Required work:
**A)** According to the school lunch column, how much time does an average 17 year old spend with social media each day?
**B)** Write out everything in the school lunch column from "Michelle Obama has" down to "the writer's opinion.", word for word.

Source passage:
Change, change, change. The world is an ever-changing place, as they say. This past year has been a very challenging one for all school food service professionals/administrators across the nation. As most know, the USDA enacted new guidelines for school lunches.
Gone are the days of planning a menu with just the five components of a meat/meat alternate, fruit, vegetable, grains and milk with no limitations on fat or calories. There are now strict guidelines for calories, fat content, sodium and what started out as maximum limits on grains and proteins (and eventually was lifted temporarily for one more year) put a strain on making decisions about what food to serve students that they would actually like and eat. Manufacturers have to come up with new products that fit the new regulations. Food is more expensive and more food is going in the garbage. The list goes on and on.
Change is good. Particularly in this day and age when childhood obesity is at an all-time high. Experts are saying that our children today will be the first generation of adults who will not exceed their parent’s life expectancy.
I’m sure everyone is familiar with the term that’s been used many times before “it takes a village to raise a child.” I believe the same is true for childhood obesity – we can do our part as school food professionals but we have to teach our children how to eat healthy and exercise too. I remember as a child, as soon as we got home from school, after homework was done, we went outside and “played.” We rode bikes, played baseball, tag, ran races, etc. Today, our children play video games, use the computer and text, use apps and talk on their phones. It’s a changing society. An average 17 year old will spend over 2 hours and 20 minutes a day with social media, whether it’s on a cell phone, computer, Facebook, etc. What to do? No one person has the answer.
Michelle Obama has started a movement called “Let’s Move!” It’s a start to try and put a stop to obesity in children. It’s a beginning that is taking place right now in all of our schools in America. More fresh fruits and vegetables are being offered. Whole grains and low-fat, low sodium and elimination of sugary drinks and snacks. Duneland Schools have been and continue to be dedicated to the quest to serve tasty, healthy and nutritious meals and to meet the new USDA guidelines.
This column solely represents the writer's opinion.

Data excerpts:
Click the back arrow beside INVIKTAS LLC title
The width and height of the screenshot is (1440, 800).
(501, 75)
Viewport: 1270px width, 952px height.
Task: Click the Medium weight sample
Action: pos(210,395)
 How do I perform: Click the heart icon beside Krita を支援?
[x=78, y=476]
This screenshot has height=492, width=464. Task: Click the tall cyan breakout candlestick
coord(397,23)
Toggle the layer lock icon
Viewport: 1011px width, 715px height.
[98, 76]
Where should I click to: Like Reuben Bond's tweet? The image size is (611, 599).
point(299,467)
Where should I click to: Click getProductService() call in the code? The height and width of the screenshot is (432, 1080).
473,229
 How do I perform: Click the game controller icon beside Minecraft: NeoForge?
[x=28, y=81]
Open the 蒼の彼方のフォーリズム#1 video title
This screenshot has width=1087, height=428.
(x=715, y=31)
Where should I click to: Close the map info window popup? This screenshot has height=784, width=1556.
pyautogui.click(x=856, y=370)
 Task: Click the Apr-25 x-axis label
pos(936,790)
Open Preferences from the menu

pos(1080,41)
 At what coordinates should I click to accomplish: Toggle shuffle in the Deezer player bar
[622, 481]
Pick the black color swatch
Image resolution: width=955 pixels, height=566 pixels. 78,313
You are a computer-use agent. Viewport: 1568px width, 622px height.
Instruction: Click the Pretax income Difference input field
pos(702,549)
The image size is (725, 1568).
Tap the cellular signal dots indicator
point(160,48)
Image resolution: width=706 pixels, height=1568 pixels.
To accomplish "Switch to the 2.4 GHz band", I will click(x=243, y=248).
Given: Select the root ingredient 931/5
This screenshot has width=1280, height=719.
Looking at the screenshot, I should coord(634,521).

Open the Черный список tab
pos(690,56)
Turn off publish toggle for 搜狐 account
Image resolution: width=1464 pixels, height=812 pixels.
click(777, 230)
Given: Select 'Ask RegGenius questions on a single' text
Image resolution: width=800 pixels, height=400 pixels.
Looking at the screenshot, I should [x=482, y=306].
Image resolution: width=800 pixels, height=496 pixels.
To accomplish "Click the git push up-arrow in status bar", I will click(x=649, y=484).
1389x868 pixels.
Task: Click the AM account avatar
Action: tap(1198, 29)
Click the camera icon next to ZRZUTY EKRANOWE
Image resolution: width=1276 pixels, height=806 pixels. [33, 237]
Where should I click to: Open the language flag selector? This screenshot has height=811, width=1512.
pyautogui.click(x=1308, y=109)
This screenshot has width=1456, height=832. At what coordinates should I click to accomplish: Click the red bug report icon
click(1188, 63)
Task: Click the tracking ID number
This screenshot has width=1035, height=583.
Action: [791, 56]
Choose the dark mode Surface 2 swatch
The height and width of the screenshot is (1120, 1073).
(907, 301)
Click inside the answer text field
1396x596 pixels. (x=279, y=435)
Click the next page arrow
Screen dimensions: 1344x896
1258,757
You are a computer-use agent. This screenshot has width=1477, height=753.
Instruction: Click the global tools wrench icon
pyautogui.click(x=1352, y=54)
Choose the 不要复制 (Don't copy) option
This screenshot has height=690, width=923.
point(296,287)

Results for the exercise:
**A)** Over 2 hours and 20 minutes a day.

**B)**
Michelle Obama has started a movement called “Let’s Move!” It’s a start to try and put a stop to obesity in children. It’s a beginning that is taking place right now in all of our schools in America. More fresh fruits and vegetables are being offered. Whole grains and low-fat, low sodium and elimination of sugary drinks and snacks. Duneland Schools have been and continue to be dedicated to the quest to serve tasty, healthy and nutritious meals and to meet the new USDA guidelines.
This column solely represents the writer's opinion.